Abstraindo-nos de considerações políticas, há que dizer que esta estruturação jurídica viola a Constituição da República de Angola (CRA) em vários momentos.
Não há gradualismo territorial, mas sim gradualismo nas atribuições
Em primeiro lugar, desconsidera a definição de gradualismo constante do artigo 242.º da CRA. Como já se escreveu, o artigo 242.º contém uma densificação jurídica do conceito de gradualismo, não o deixando como conceito aberto para completo preenchimento por parte do legislador ordinário. Isto significa que a norma constitucional aponta caminhos para o gradualismo, e esses caminhos têm de ser respeitados. O gradualismo, de acordo com a definição constitucional angolana, é composto por quatro elementos:
i) a oportunidade de criação das autarquias;
ii) o alargamento gradual das suas atribuições;
iii) o doseamento da tutela de mérito;
iv) a transitoriedade entre a administração local do Estado e as autarquias locais.
ii) o alargamento gradual das suas atribuições;
iii) o doseamento da tutela de mérito;
iv) a transitoriedade entre a administração local do Estado e as autarquias locais.

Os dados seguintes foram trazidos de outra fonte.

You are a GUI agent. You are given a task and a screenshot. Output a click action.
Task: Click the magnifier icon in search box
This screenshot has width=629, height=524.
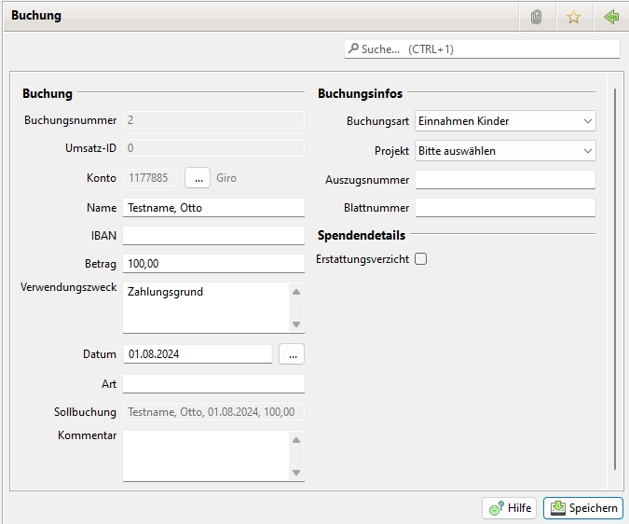[353, 49]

Qualquer proposta de lei tem de respeitar estes elementos.
Da sua leitura, verifica-se que o gradualismo permite que a lei determine a oportunidade de criação das autarquias, i.e. quando são criadas as autarquias, mas não permite o alargamento gradual da sua abrangência territorial. Apenas é aceite o alargamento gradual das suas atribuições.

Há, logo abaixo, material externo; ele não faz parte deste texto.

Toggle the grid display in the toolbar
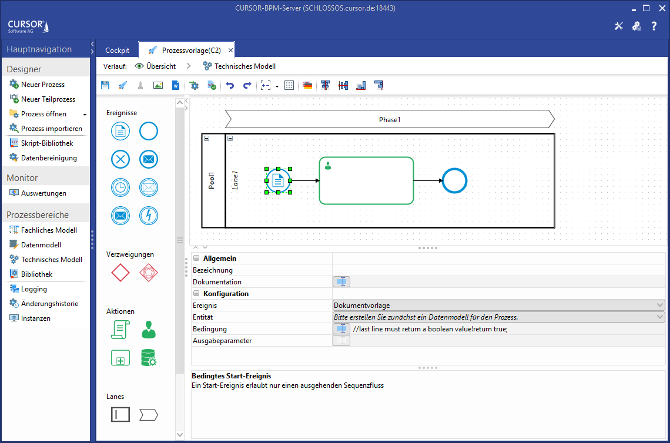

Isto quer dizer que o modelo constitucional impõe que a criação das autarquias seja feita de um modo predeterminado, em que se escolhe o momento da sua criação. Contudo, nesse momento, todas têm de ser criadas. A partir daí, o gradualismo apenas se verifica nas suas atribuições, isto é, naquilo que as autarquias fazem. Como já se escreveu na nota acima mencionada, a CRA não se refere à institucionalização efectiva “de autarquias”, mas “das autarquias” [artigo 242.º, n.º 1]. Nestes termos, a interpretação consonante com a letra da Constituição é de que a criação das autarquias é una. Não há a possibilidade constitucional de criação avulsa de autarquias, mas sim das autarquias. De acordo com esta análise, a CRA obriga a que a lei crie de uma vez cada tipo de autarquias. Se a lei determina que é oportuno criar uma autarquia, então criam-se todas as autarquias em termos territoriais. Não existe a possibilidade de criar umas e não outras.
Obviamente, esta interpretação relaciona-se com o segundo elemento, que prevê o alargamento gradual das atribuições das autarquias. Quer isto dizer que a lei obriga a criar toda uma categoria de autarquias (por exemplo, municípios) e depois pode ir estendendo as suas competências (primeiro saúde, depois transportes, etc.).
A CRA faz distinção relativamente ao alargamento gradual das atribuições das competências, mas não faz distinção relativamente ao alargamento gradual do território de implementação autárquica.
Seguindo a velha norma romana de interpretação “ubi lex non distinguit, nec nos distinguere debemus”. Onde a lei não distingue, não devemos nós distinguir. A contrario, onde distingue, devemos fazê-lo.
Ora, a CRA não distingue autarquias em termos de criação territorial, apenas distingue e define a possibilidade de se ir paulatinamente cedendo competências do Estado central para o poder local. Se é assim, não pode o legislador ordinário “inventar” distinções e criar procedimentos não previstos na CRA.
Assim, o gradualismo territorial é inconstitucional, uma vez que não está previsto na definição constitucional de gradualismo. Apenas está prevista a decisão legal da oportunidade da criação global das autarquias e o gradualismo na extensão das atribuições.
Concluindo, o comando constitucional sobre o gradualismo está razoavelmente fechado e determinado em termos hermenêuticos, criando no legislador ordinário um caminho de obrigatória concretização que permite a concessão faseada de poderes aos municípios, mas não o seu faseamento territorial. E é isso que tem de ser cumprido.